Inneneinsichten aus einem dann gescheiterten Projekt sind unter anderem in der Online-Plattform insideparadeplatz.ch zu finden. Nachdem dort am 26.3.2013 ein kritischer Artikel «Wohin treibt die Six-Börsengruppe?» mit Bezug zum Projekt «Magellan» veröffentlicht worden war, schrieb eine Person mit Decknamen «(still) insideSIX» am 7.4.2013 einen Kommentar. Demnach sei auf Probleme hingewiesen worden, aber «Folge war, dass man als „Negativ-Denker“ und eine Art Volksverhetzer hergestellt wurde». Und auch eine Variante des «Failure is not an option» taucht im Kommentar auf: «Am Start von Projekt „Magellan“ wurde von unserem CEO T.Gross verkündet, dass dieses Projekt unbedingt ein Erfolg sein MUSS». Trotzdem ist das Projekt gescheitert.
Es sei noch ein weiteres konkretes Beispiel für einen gescheiterten Ersatz eines Altsystems genannt. Die Ablösung der teuren Mainframe/Host Plattform ist in der Credit Suisse über Jahrzehnte hinweg angestrebt worden, aber trotz vieler Teilerfolge mit der Migration einzelner Systeme ist die Plattform bis zuletzt gelaufen. Und auch hier gab es das Risiko, dass das Altsystem durch das Management verkannt wird. So berichtet ein Insider: „In diesem angelsächsischen Betrieb wurden die Mainframe-Informatiker (vorwiegend Schweizer/Europäer) sehr stiefmütterlich behandelt und dezimiert“
Eine generelle perfekte Vorgehensweise für das Ablösen eines Alt- durch ein Neusystem gibt es wohl nicht. Trotzdem gibt es einige Punkte zu beachten.
- Auch wenn die Vision des Neusystems noch so bestechend ist, das Altsystem muss mitunter noch lange Zeit den Benutzern zur Verfügung stehen. Die Bedeutung des Altsystems und seiner Betreuer darf nicht übersehen werden.
- Damit das Neusystem das alte ersetzen kann, muss die bisherige Funktionalität zur Verfügung gestellt werden. Die über Jahre ins Altsystem eingebaute Komplexität muss verstanden werden.

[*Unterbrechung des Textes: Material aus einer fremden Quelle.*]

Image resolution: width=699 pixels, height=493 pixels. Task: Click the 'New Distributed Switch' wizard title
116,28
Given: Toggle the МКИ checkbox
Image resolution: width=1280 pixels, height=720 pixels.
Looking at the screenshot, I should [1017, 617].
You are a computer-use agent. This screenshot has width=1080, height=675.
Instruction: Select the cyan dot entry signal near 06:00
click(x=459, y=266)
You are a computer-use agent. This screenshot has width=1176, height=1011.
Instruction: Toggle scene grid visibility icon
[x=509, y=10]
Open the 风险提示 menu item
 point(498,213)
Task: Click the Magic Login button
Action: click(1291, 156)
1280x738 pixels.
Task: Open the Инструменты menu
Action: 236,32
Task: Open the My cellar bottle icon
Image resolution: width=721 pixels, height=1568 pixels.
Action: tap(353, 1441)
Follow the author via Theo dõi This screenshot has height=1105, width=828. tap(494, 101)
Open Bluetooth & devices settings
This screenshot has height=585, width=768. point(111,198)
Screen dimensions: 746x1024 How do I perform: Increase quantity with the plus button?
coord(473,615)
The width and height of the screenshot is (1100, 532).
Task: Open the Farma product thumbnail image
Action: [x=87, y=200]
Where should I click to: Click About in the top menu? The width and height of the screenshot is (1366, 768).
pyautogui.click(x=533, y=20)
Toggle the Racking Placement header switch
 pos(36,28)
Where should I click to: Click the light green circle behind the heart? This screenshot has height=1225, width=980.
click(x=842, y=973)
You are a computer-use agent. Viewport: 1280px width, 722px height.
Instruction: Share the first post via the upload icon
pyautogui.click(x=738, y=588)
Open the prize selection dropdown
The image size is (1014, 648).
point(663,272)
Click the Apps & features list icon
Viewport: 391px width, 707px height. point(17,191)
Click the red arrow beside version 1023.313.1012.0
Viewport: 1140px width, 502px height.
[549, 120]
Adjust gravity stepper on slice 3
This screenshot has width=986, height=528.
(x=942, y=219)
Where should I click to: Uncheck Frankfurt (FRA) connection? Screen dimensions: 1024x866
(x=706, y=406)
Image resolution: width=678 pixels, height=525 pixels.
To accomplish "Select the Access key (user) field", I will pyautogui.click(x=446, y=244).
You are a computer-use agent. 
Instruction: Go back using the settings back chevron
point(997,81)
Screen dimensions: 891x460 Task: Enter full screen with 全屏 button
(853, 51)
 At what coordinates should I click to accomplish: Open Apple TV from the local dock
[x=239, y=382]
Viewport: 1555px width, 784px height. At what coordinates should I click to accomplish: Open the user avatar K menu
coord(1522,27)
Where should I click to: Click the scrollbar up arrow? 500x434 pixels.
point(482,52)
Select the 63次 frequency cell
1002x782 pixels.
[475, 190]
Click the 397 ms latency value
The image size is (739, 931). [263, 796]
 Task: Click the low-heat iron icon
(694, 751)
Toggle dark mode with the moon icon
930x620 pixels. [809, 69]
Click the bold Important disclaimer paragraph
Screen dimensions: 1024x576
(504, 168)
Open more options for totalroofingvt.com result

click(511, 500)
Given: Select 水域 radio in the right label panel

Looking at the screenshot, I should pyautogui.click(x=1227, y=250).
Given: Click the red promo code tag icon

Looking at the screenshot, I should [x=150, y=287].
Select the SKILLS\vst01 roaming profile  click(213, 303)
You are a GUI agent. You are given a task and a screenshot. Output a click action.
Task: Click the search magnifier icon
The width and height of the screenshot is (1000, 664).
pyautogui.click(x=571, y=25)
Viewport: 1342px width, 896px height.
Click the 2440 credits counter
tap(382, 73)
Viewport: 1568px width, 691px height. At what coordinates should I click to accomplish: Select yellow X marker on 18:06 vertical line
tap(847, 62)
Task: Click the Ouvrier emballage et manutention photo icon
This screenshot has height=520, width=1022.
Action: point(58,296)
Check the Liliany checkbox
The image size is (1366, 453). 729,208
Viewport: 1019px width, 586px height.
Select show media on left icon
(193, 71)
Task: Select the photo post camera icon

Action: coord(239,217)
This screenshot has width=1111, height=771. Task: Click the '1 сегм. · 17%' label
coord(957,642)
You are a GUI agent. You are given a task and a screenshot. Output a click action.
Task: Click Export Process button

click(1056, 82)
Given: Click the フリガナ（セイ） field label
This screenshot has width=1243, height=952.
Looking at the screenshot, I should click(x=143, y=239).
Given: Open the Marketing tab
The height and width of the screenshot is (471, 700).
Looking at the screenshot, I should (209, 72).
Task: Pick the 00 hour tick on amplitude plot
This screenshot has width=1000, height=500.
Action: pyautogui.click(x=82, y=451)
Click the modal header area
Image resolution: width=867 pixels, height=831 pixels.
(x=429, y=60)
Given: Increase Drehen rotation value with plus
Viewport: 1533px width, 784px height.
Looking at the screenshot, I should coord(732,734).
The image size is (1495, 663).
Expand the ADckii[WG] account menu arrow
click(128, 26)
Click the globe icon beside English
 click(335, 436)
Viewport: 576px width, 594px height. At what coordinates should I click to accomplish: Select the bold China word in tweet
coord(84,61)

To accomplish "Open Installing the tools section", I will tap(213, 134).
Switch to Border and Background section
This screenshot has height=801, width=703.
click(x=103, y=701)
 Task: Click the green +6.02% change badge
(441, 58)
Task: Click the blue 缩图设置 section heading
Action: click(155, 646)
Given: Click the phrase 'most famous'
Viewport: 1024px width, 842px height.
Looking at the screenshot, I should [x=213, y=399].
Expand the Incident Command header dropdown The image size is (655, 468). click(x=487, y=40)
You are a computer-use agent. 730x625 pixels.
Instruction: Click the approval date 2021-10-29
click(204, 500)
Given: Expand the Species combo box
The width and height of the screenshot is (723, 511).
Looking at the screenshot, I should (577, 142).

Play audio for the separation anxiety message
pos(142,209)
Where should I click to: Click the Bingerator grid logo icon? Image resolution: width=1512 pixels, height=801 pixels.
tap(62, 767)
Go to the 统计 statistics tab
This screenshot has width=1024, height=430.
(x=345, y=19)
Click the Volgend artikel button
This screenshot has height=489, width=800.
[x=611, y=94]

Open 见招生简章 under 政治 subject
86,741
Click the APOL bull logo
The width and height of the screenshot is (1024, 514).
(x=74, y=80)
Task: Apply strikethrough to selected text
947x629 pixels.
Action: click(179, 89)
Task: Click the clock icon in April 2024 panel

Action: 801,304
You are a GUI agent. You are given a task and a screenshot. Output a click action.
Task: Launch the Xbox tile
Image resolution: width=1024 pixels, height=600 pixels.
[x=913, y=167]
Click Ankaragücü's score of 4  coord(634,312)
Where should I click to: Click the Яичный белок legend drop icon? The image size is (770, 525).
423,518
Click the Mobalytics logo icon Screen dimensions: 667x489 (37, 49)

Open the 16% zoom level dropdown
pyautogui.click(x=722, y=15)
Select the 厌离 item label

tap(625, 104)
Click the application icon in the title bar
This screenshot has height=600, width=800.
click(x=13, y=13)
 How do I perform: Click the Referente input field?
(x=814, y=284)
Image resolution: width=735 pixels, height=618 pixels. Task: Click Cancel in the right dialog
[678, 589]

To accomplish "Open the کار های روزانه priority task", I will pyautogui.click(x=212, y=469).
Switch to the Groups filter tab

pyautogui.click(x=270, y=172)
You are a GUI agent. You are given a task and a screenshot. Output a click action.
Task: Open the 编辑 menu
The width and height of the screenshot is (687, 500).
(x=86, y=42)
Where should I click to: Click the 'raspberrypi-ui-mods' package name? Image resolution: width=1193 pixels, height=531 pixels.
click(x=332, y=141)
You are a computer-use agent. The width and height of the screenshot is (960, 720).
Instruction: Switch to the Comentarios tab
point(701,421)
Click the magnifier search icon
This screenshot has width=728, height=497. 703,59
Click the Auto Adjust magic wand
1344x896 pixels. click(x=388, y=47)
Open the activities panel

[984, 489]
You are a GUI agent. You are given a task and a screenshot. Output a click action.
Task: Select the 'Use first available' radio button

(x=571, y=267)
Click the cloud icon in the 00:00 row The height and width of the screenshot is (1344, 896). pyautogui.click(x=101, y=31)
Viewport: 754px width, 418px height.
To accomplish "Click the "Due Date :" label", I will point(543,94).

- Trotz neuesten Projektmanagementmethoden und neuesten Tools zur Projektmanagement: Ein Grundverständnis zum Hintergrund der Systeme sollte bei allen Beteiligten vorhanden sein.
- Es gibt immer unterschiedliche Sichtweisen auf Schwierigkeiten/Risiken beim Projektverlauf. Was aus Sicht eines Projektmitarbeiters ein gewaltiges Risiko darstellt, kann aus der Sicht eines anderen eine Kleinigkeit darstellen. Wer nur Risiken sieht, der bewegt sich nicht; wer alle Risiken abtut, der macht mitunter schnell eine Bruchlandung. Benötigt werden also eine differenzierte inhaltliche Betrachtung und Bewertung.
- Um auch mit dem sich in Entwicklung befindlichen Neusystem möglichst schnell brauchbare Resultate liefern zu können, sollte geprüft werden, inwieweit das Altsystem zum Erfolg beitragen kann.
Und was man auch nicht vergessen sollte:
- Da sich die IT-Technologie rasant entwickelt, wird auch das Neusystem in ein paar Jahren veraltet sein.